Des caves où les gens sont restés terrés pendant des semaines parce que les Russes occupaient leurs appartements : ils ont tout pillé en partant et, parfois, ont détruit ce qui restait à la grenade.
Dans un verger dévasté où ils avaient aménagé l’aire de tir d’où ils bombardaient Irpin, j’ai même trouvé un mur encore debout où ils avaient, comme un dernier crachat, laissé ce graffiti : « From Russian with love ».
Je t’ai confié, mon fils chéri, pour qui je vote aujourd’hui.
Et le moins que l’on puisse dire est que l’abomination de ce que je découvre me conforte, s’il en était besoin, dans ma conviction.
La priorité absolue doit être de barrer la route aux salauds qui, non contents de préparer le pire en France, persistent à nier ce qui se passe dans cette partie de l’Europe. 
Vus d’ici, qu’ils soient « de droite » ou « de gauche », ils partagent rigoureusement la même ligne. 
Complaisance envers Poutine 
Réticence à condamner clairement l’invasion et les atrocités qui vont avec.
Refus, bien entendu, d’armer les Ukrainiens et de boycotter le gaz et le pétrole russes.

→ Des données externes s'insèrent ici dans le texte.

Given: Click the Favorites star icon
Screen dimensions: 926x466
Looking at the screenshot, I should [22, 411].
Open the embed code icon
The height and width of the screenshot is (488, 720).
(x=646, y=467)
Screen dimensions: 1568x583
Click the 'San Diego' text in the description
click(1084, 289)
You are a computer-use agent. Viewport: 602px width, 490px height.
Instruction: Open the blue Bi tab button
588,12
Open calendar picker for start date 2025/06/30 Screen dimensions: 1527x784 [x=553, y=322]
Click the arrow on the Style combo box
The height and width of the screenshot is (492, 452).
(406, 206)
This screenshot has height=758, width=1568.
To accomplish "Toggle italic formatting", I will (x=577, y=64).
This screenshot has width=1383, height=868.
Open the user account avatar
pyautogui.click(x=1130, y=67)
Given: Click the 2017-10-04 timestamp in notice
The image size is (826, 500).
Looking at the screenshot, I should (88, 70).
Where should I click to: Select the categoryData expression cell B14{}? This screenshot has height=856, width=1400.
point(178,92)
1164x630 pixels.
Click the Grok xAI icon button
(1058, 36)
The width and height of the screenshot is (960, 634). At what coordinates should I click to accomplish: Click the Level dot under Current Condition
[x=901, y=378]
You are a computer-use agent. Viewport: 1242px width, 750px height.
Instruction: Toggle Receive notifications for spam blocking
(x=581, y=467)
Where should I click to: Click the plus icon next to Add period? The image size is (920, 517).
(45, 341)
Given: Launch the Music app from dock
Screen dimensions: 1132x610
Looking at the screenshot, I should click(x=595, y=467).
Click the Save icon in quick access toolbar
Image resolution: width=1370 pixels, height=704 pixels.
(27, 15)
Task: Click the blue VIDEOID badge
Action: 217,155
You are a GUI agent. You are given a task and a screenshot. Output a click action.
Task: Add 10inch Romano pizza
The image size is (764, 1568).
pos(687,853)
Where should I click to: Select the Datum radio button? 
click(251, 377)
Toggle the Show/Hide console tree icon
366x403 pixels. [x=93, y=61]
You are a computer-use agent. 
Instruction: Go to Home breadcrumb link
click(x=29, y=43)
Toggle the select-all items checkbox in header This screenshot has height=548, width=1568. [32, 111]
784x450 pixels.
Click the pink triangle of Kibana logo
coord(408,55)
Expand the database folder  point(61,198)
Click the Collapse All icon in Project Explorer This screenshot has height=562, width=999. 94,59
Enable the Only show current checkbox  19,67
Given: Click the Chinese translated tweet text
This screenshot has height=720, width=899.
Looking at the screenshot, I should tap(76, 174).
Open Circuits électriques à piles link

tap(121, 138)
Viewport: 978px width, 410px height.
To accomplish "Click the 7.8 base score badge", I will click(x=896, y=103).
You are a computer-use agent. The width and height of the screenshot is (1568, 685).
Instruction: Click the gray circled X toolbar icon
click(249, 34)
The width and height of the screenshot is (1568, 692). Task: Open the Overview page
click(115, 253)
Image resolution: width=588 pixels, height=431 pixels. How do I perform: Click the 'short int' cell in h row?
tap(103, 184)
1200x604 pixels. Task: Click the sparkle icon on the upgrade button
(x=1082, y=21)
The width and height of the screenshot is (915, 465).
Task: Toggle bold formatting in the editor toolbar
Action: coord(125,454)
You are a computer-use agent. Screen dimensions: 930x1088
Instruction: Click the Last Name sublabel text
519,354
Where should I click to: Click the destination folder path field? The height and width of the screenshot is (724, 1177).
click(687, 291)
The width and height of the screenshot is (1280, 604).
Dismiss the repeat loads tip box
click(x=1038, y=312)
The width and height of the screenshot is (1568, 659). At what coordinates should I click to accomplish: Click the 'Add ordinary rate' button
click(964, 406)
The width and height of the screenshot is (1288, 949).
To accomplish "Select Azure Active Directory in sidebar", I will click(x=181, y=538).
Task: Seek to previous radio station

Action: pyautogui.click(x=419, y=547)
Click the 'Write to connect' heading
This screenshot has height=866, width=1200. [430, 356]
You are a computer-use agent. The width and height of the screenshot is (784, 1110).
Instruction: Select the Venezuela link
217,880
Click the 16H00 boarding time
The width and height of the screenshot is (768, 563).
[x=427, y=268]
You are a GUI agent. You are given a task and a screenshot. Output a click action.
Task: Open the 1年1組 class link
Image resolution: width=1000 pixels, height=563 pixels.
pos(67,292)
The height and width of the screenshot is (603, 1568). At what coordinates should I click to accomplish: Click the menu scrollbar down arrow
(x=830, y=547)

Et cette façon qu’ils ont de renvoyer dos-à-dos, sous couvert de « non alignement » le dictateur terroriste et le résistant magnifique, Volodymyr Zelensky, qui le combat et porte nos valeurs. 
Ces gens sont répugnants.
Tu verras d’ailleurs, dans l’entre deux tours, comment les trolls, les hackers, les agents d’influence russes, vont tout faire pour pousser celui ou, sans doute, celle d’entre eux qui aura accédé au second tour.
C’est pourquoi j’ai voulu que mon vote soit clair, dès le premier tour.
C’est le seul vote utile car c’est le seul qui puisse casser efficacement la dynamique franco-poutinienne.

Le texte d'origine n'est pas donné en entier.